# [Text provided]
Jeffrey Brown : A contemporary football celebration juxtaposed with Giotto's Lamentation from 1305, a player taunting his opponent with the Martyrdom of Saint Matthew by Caravaggio.

Sports highlights, arts masterworks sit side by side and gaining hundreds of thousands of social media views in a digital project launched in 2019 called Art But Make It Sports, created by a 34-year-old New York sports fan L.J. Rader.

L.J. Rader, Art But Make It Sports: I try to see things through a sports lens, even if it's a piece of fine art, trying to figure out, what could that moment in art be in sports? What could I compare it to image wise that might make somebody look at it and say, yes, like I get it, I can see the parallels here?

And I think that's part of why the account resonates with people, because they're not often used to seeing art and sports talked about or put next to each other visually.

Jeffrey Brown : Why is it obvious to you that they belong together?

L.J. Rader: There are a lot of parallels when it comes to the emotion that you find in fine art and then you find in the sporting arena. There's obviously the visual component with limbs and people moving around in a frame.

Oftentimes, you will see on social media people post a photo from a sports event and say, hang it in the Louvre, as a indication that they can see something that's artistic about it. And then I come in and actually find the piece of art that sports image actually resembles.

Jeffrey Brown : Rader's day job is with a sports data and technology firm, but his passion is curating his collection of thousands of photos taken at museums.

He took a grand total of one art history course in college, but he's a longtime amateur art lover.

L.J. Rader: The true starting off point is when I go to museums and galleries and take photos. I put them all in one folder on my phone. And so I have this massive folder of all these images that I have taken and have kind of come to memorize.

Jeffrey Brown : Did you say memorize? You have memorized, like, hundreds, thousands of images?

L.J. Rader: Yes, so maybe it's not directly memorizing every detail, but it's knowing certain patterns that exist, certain themes within a museum, and then a good chunk of actual paintings that I kind of know how they're composed so that when I see something, oftentimes, see something in sports, oftentimes, I can go in my mind's eye and say, oh, that reminds me of such and such painting.

Jeffrey Brown : And it's not just the more obvious match of a body or specific image. Radar gets his biggest pleasures out of more abstract connections.

L.J. Rader: There's one I did Milwaukee Brewers players sliding into home plate and the catcher and the umpire, I believe are -- both have their arms out at the same time. And it's trying to think through, what could that be, and trying to match on hopefully that moment, maybe the colors of the composition.

# [Complete the following]
- 1) Write out every question Jeffrey Brown puts to L.J. Rader in the interview transcript, word for word.
- 2) Reproduce the interview transcript verbatim, starting with "L.J. Rader: Yes, so" and going on through "more abstract connections.".
- 3) According to the interview transcript, in what year was Art But Make It Sports launched?

# [Provided data]
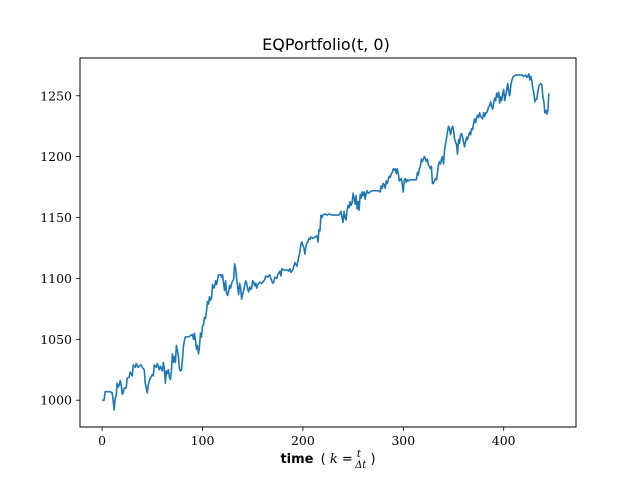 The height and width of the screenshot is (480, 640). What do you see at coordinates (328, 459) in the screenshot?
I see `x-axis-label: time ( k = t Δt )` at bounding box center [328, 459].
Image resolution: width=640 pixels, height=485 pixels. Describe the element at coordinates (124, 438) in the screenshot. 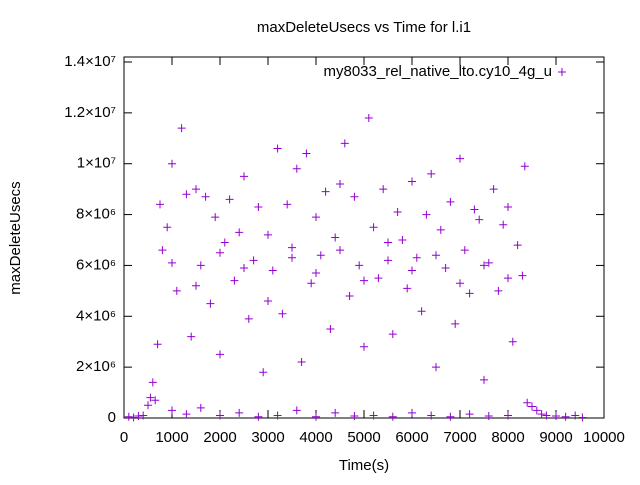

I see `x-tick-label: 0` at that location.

# [Results for the exercise]
- 1)
- Why is it obvious to you that they belong together?
- Did you say memorize?
- You have memorized, like, hundreds, thousands of images?

- 2)
L.J. Rader: Yes, so maybe it's not directly memorizing every detail, but it's knowing certain patterns that exist, certain themes within a museum, and then a good chunk of actual paintings that I kind of know how they're composed so that when I see something, oftentimes, see something in sports, oftentimes, I can go in my mind's eye and say, oh, that reminds me of such and such painting.

Jeffrey Brown : And it's not just the more obvious match of a body or specific image. Radar gets his biggest pleasures out of more abstract connections.

- 3) 2019